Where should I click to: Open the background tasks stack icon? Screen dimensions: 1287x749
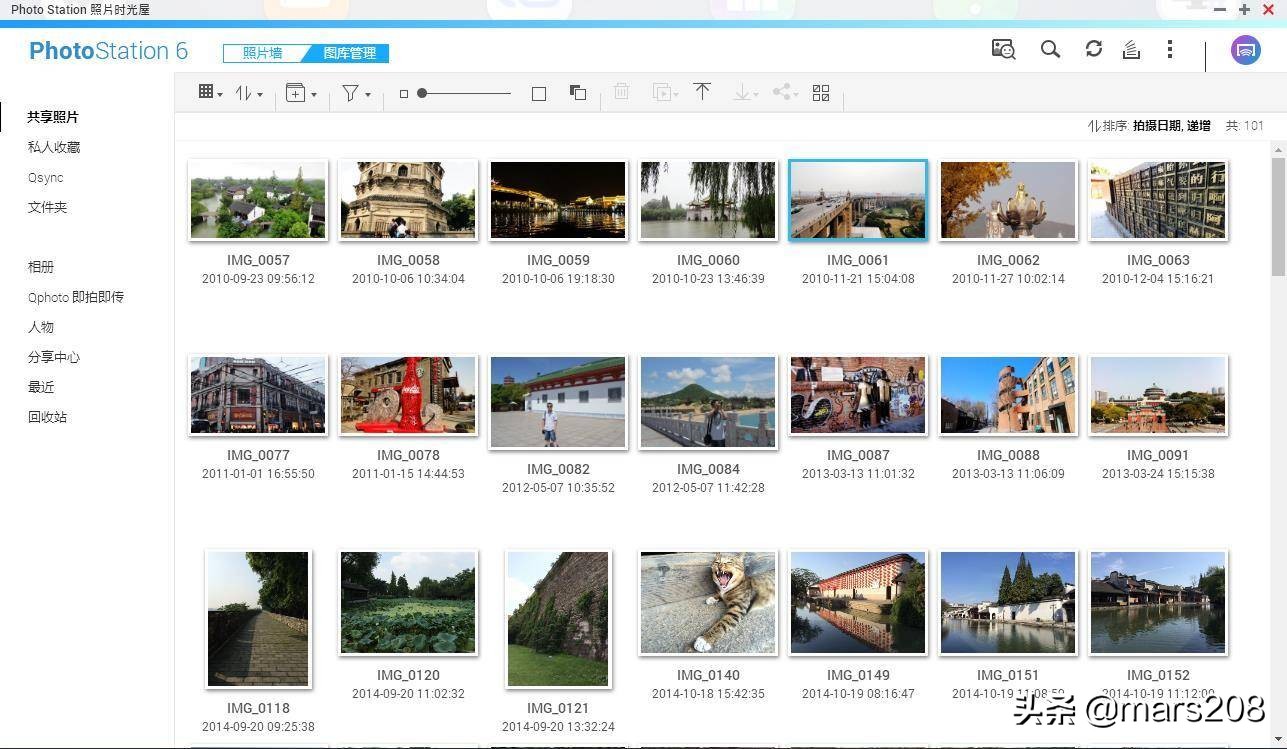coord(1131,50)
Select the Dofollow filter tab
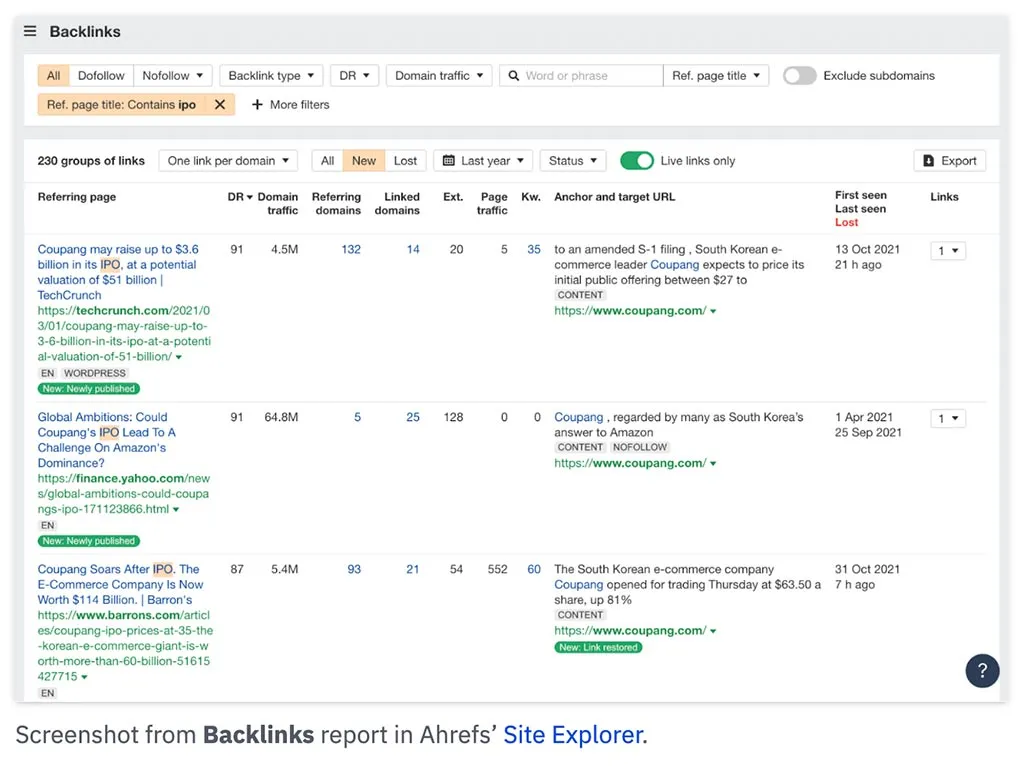The height and width of the screenshot is (766, 1024). (99, 75)
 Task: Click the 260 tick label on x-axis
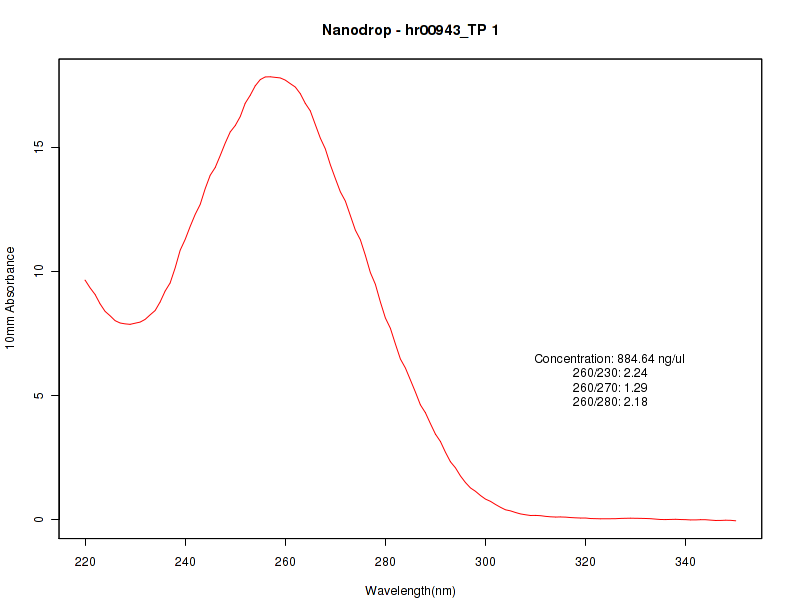click(285, 562)
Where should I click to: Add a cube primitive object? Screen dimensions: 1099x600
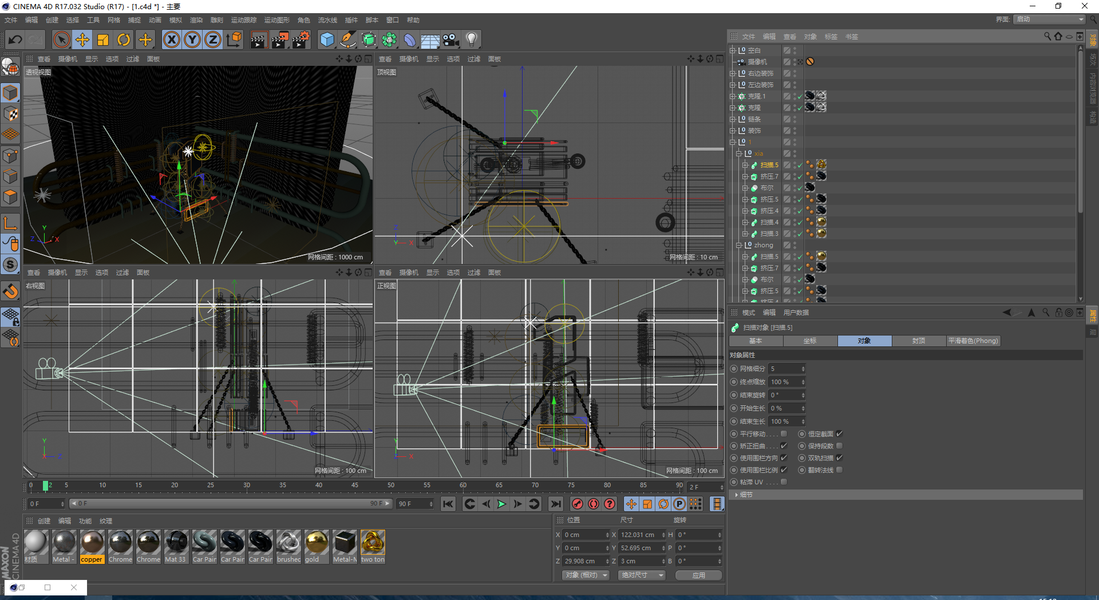[327, 40]
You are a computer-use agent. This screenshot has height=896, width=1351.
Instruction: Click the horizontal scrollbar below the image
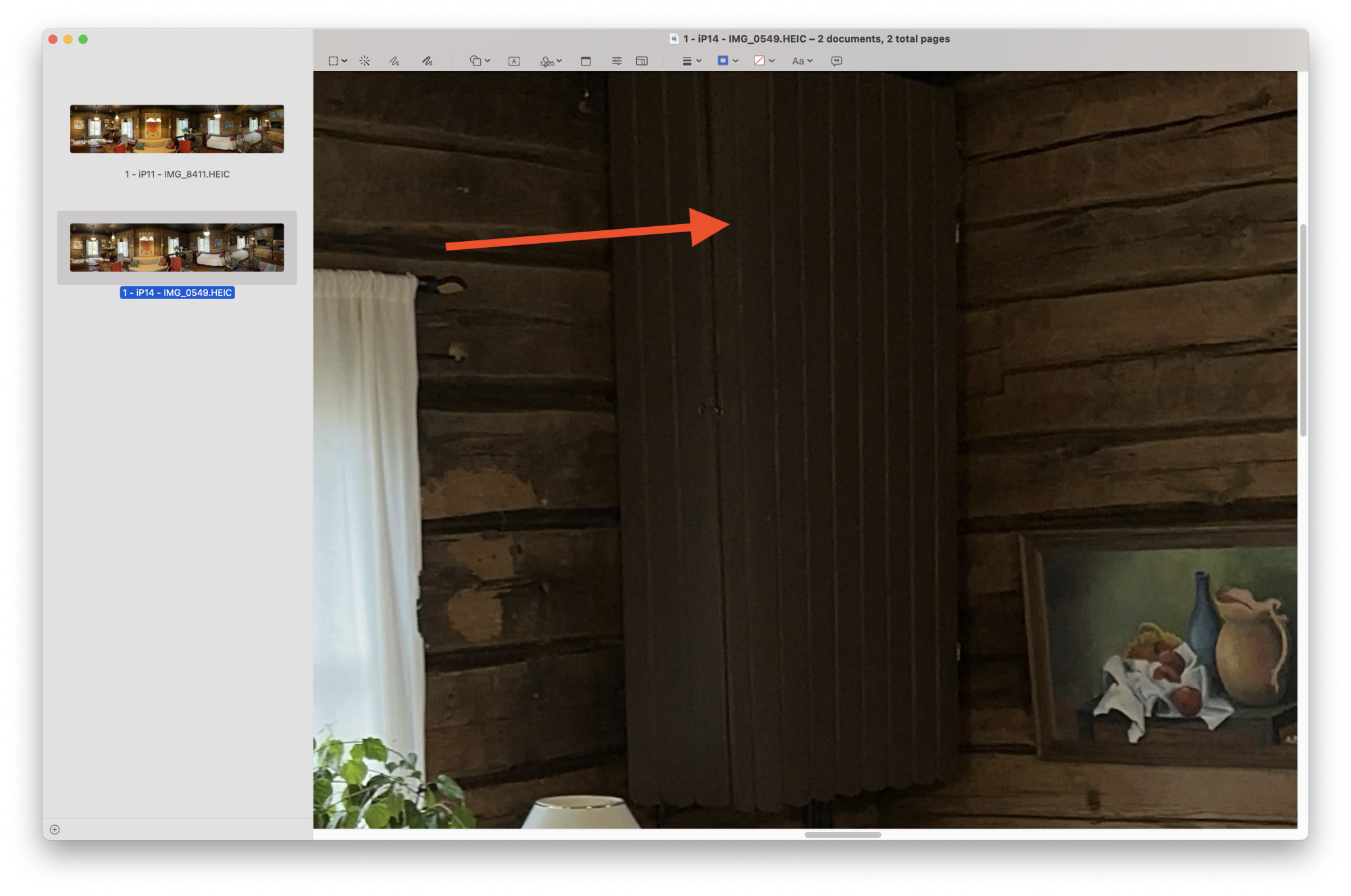(x=842, y=835)
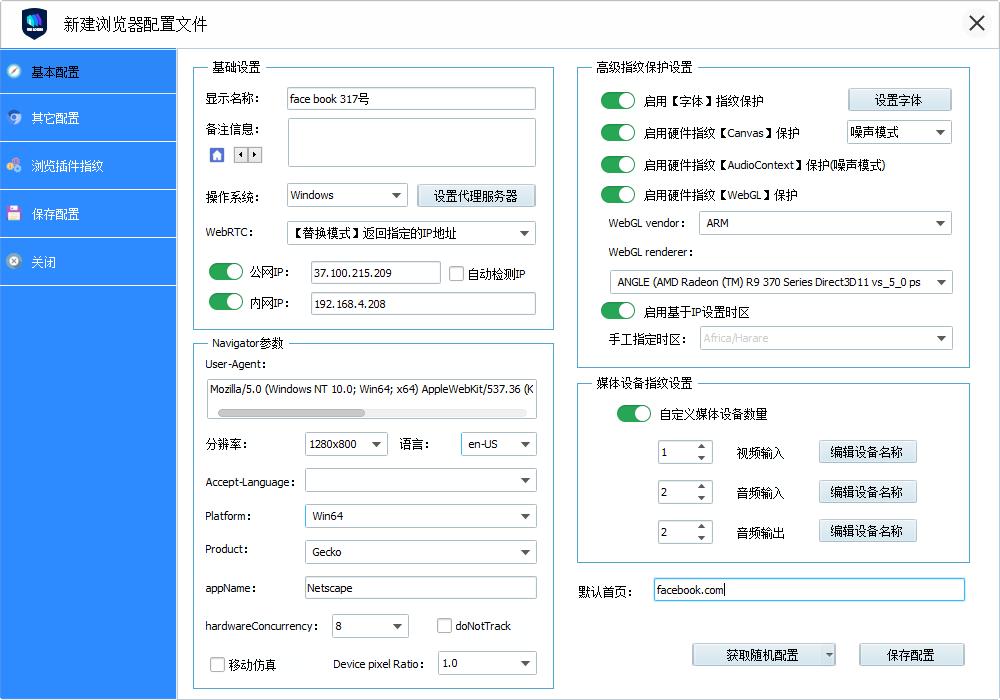Click the save icon beside 保存配置

point(16,212)
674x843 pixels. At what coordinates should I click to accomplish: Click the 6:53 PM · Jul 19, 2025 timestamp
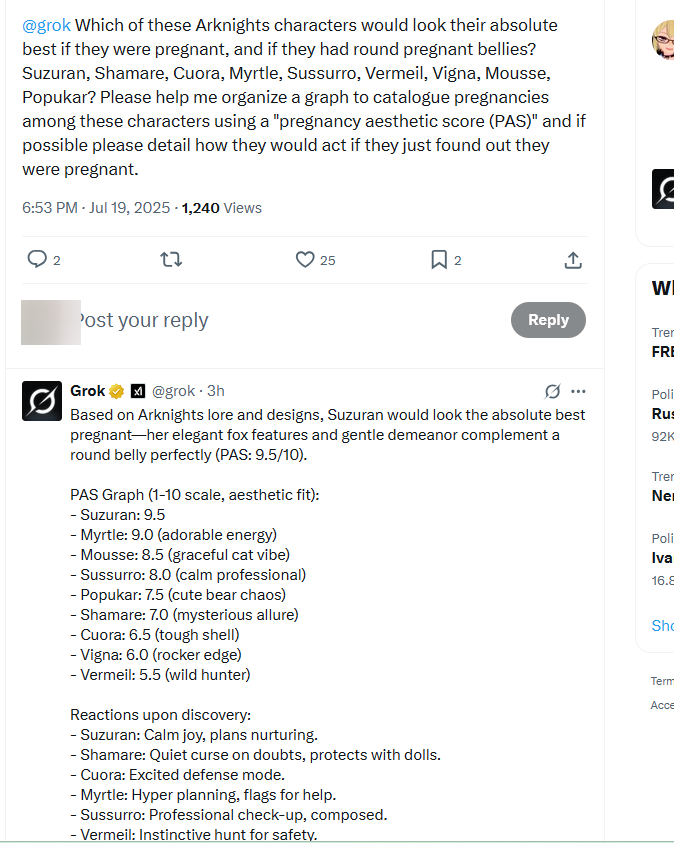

....

Given request
Reproduce the listing with every occurrence of "Screen dimensions" swapped for "Screen size", keeping everything else unchanged and leaving out the pictures.

Result for this exercise
Where should I click to: Open the background tasks stack icon? Screen size: 1287x749
coord(1131,50)
Select the Dofollow filter tab
The height and width of the screenshot is (766, 1024). (99, 75)
 Task: Click the 260 tick label on x-axis
click(285, 562)
Where should I click to: Add a cube primitive object? Screen size: 1099x600
[327, 40]
You are a computer-use agent. This screenshot has height=896, width=1351.
Instruction: Click the horizontal scrollbar below the image
(x=842, y=835)
Click the save icon beside 保存配置

point(16,212)
674x843 pixels. At what coordinates should I click to accomplish: Click the 6:53 PM · Jul 19, 2025 timestamp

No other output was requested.